Foreclosure rates are still on the rise, leading some lenders to fail, and leaving millions of Americans without a home of their own. Fannie Mae along with Freddie Mac had reached to such point that they badly needed a “bail-out”from the government.
The foreclosures are still occurring, with another wave about to begin in 2009.
Most of these will be borrowers in the Pay Option Arm plan. This is the Negative Amortization loan that was very popular the last 5 years. Don’t be surprised if congress passes a bill to prevent these loans from being sold to unsuspecting borrowers in the near future.
The Pay Option Arm comes with 4 payment options each month. The “minimum” (Neg AM) payment, interest only, 30-year (interest and principal amount)
Puma Future Cat and 15-year (principal and interest). Minimum monthly Puma Sneakers payments were based on a teaser rate of somewhere between 1%-4% that provided negative amortization on the loan.25%. While a person may be able to get this loan, it is often the case that a qualified borrower may only be able to make the minimum negative amortization payment each month. The interest only, 30-year fixed and 15-year fixed payments are based on whatever index the loan was based on, such as LIBOR, COFI, CODI, MTA, etc., plus the margin giving you the fully indexed rate. Usually the fully indexed rate (index + margin) meant an interest rate anywhere from 7% – 9%, with most being closer to the higher 8%-9%. Most borrowers therefore paid the Puma Shoes Online minimum negative amortization payment of 1% which gave them a substantially smaller payment – but increased their mortgage balance with each payment.

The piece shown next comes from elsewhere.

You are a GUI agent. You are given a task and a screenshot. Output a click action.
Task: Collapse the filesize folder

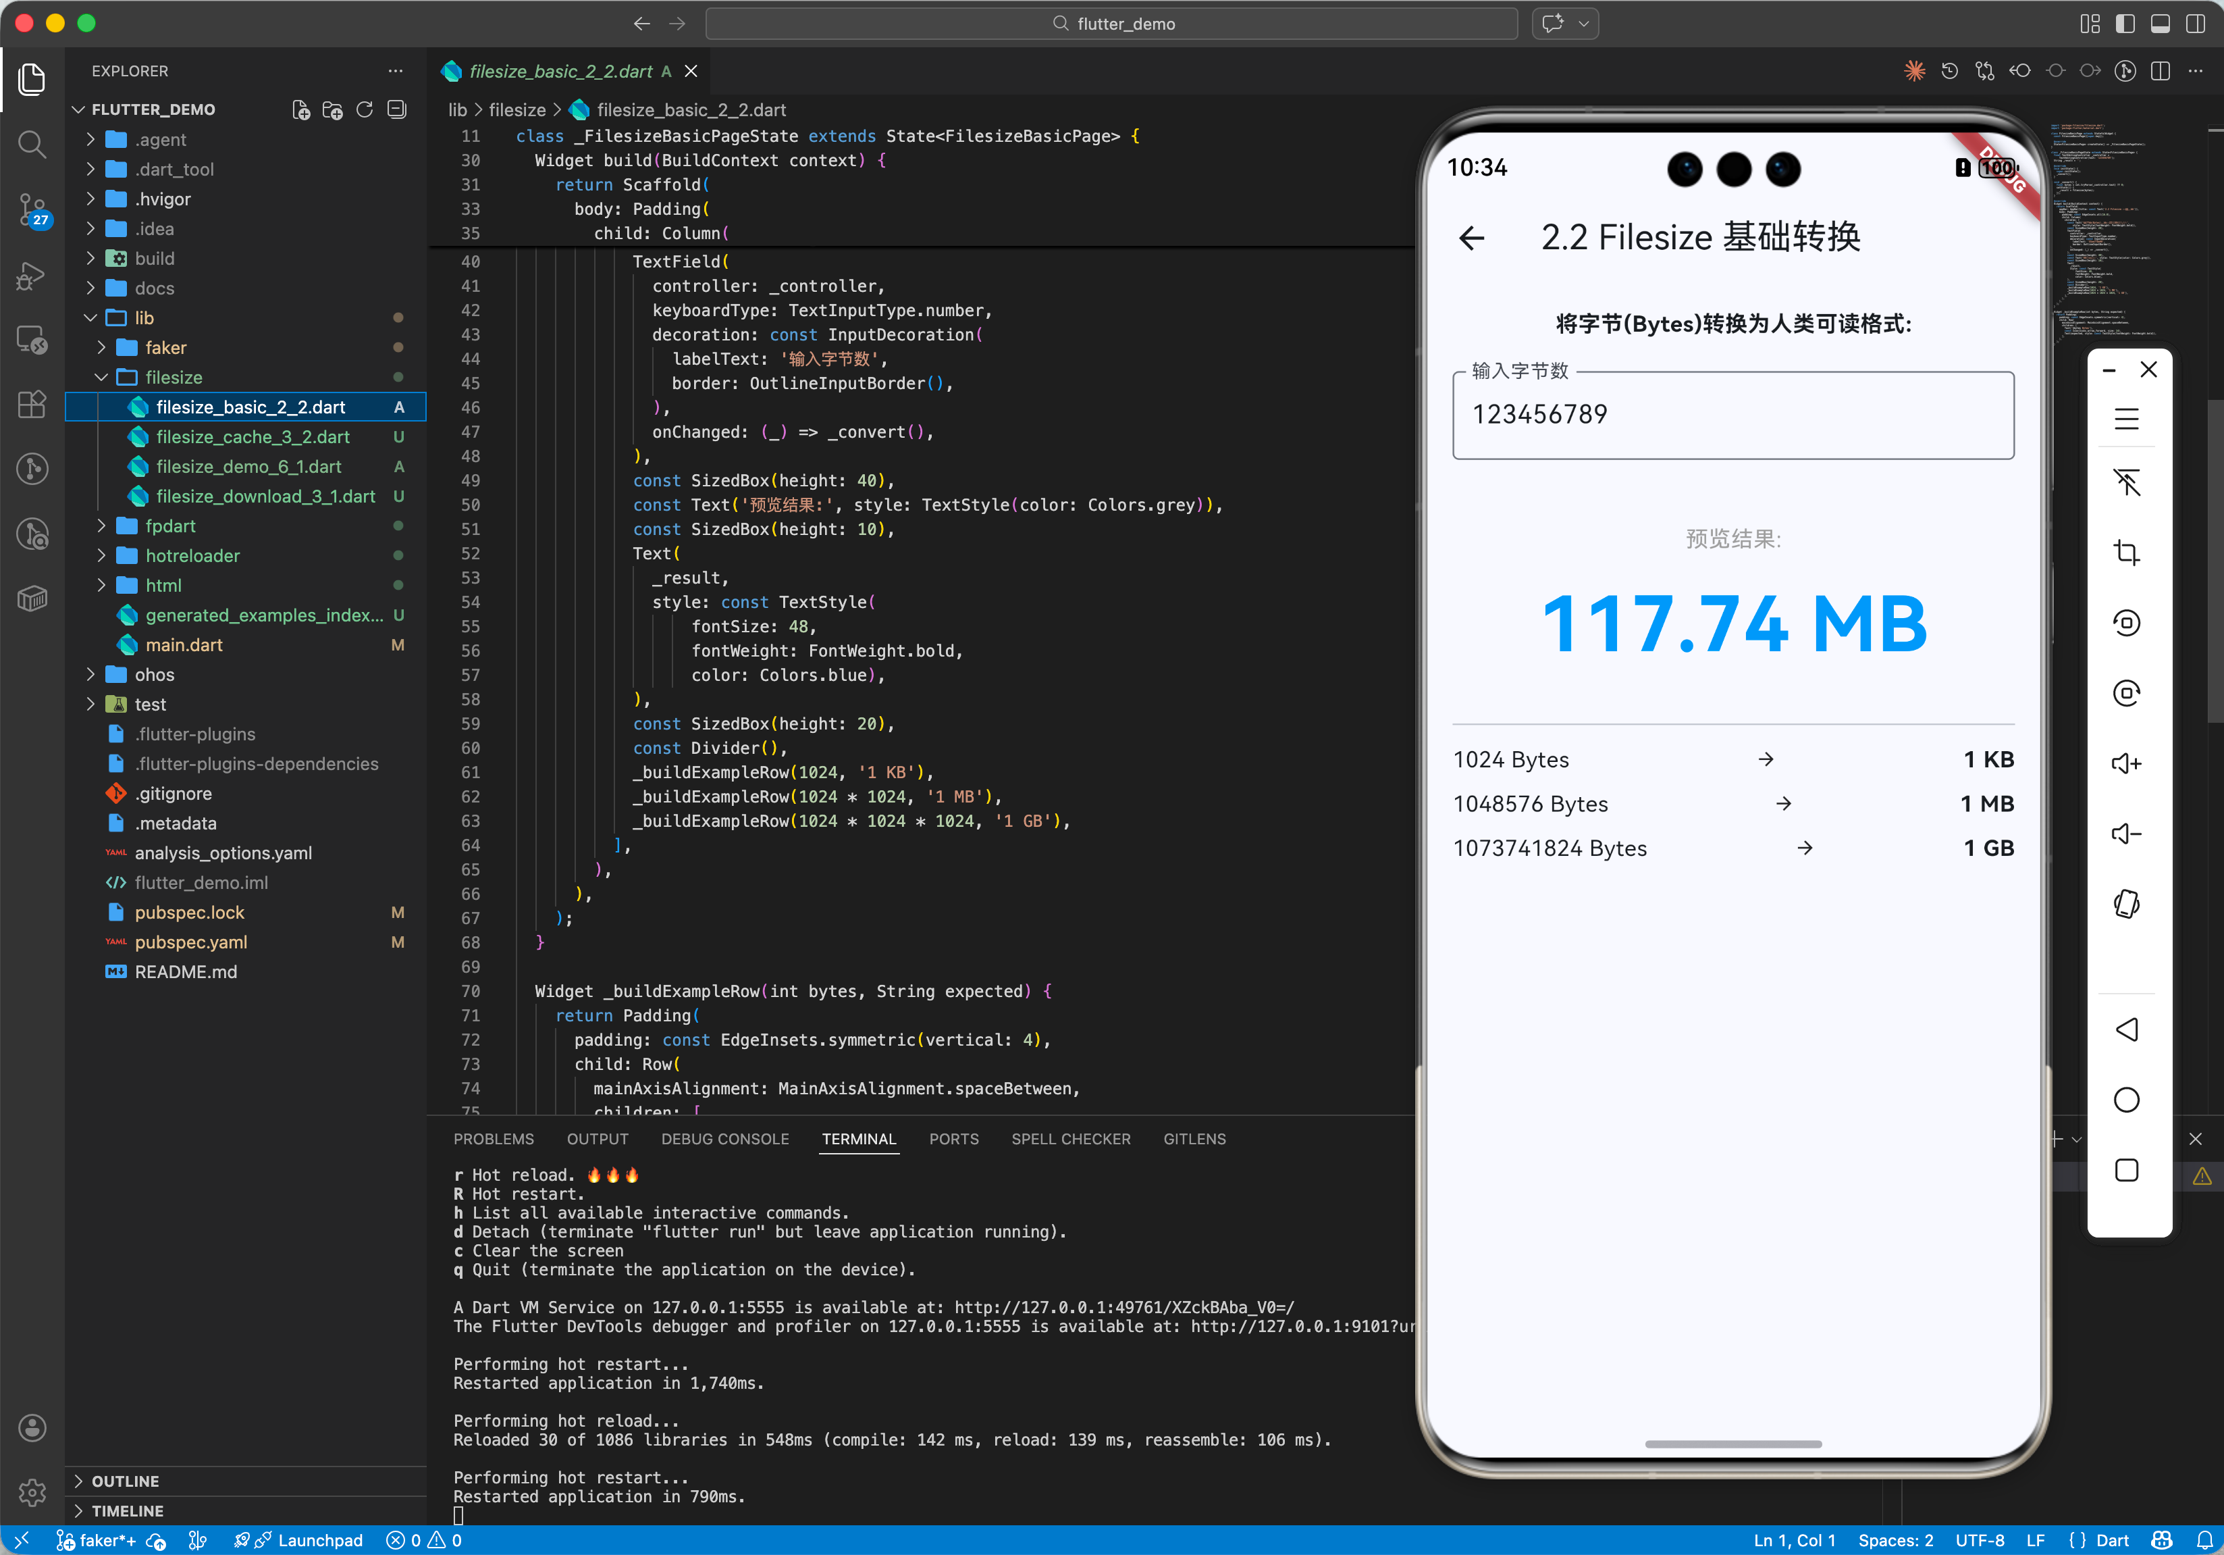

Most people aren’t familiar with the word “recast”, so they might not understand that foreclosure may be in their new future, even if it’s already in their Pay Option Arm loan. This information is essential.
Recasting percentages differ based on the lender. The majority recast at one hundred ten to one hundred fifteen percent. To the borrower this means that if he has made payments of only the negative amortization minimum payment per month for over 3 years or close to 3 years, the loan will be recast much sooner than expected. When the loan recasts, the teaser 1% minimum negative amortization and interest only payment options disappear.
The borrower is left with only two payment options, the 30-year and 15-year fixed payment options at the fully indexed rate of 8% plus. Also whilst all of the negative amortization ( otherwise known as deferred interest ) has increased the balance of your original loan , property’s are decreasing in value . Result, most borrowers in Pay Option Arms find themselves upside down with no options other than to walk away or attempt a short sale.
In most cases the end result is bad credit or no money in their pockets to take care of the taxes caused by the short sale.
Depending on when your loan is set to recast – you can find this information on the “Note” with your original loan documents. It is possible that it will say “Adjustable Note”, etc. Note is the most important word. If your loan is set to recast at 110% of the “original” loan balance, if you do the math you can expect to recast in about 3 years. If the terms on the note call for a 115% recast, then you will recast before 5 years. In either case, borrowers will not be able to refinance because they will be stuck with no or even negative equity, and they will be saddled with a payment that they cannot continue to make each month. Essentially leaving them stuck in their Pay Option Arm with no way of converting into a fixed rate mortgage.
When given the option or selling their home or being able to renegotiate their current loan, keep the payments affordable and convert to a fixed rate mortgage – statistics indicate most borrowers would ultimately choose to keep their home.
Loan Modification is a great option to help you with this. If a lender is willing to work with you to change your mortgage terms to something that is less of a hardship for you, that’s called loan modification. Making your loan more affordable is the purpose. Usually it is in the form of a rate Puma Ferrari Shoes reduction and conversion of an ARM, typically a 30 year fixed.
Previously, this was only available if the borrower was behind in his or her payments and had experienced some kind of hardship, such as a job loss, divorce or illness. Now, borrowers can obtain mortgage help from their lender for unaffordable rate adjustments on adjustable rate mortgages.
Loan Modification services should include the initial consultation, compiling the full application, the processing of the application, the underwriting of the proposal, written legal contract of the proposal, legal department’s (comprised of attorneys, paralegals, and brokers) communication for negotiation of the proposed modification, final resolution of the proposal and the final step Puma Sneakers which is executing the new contract and modifying the loan to meet your needs.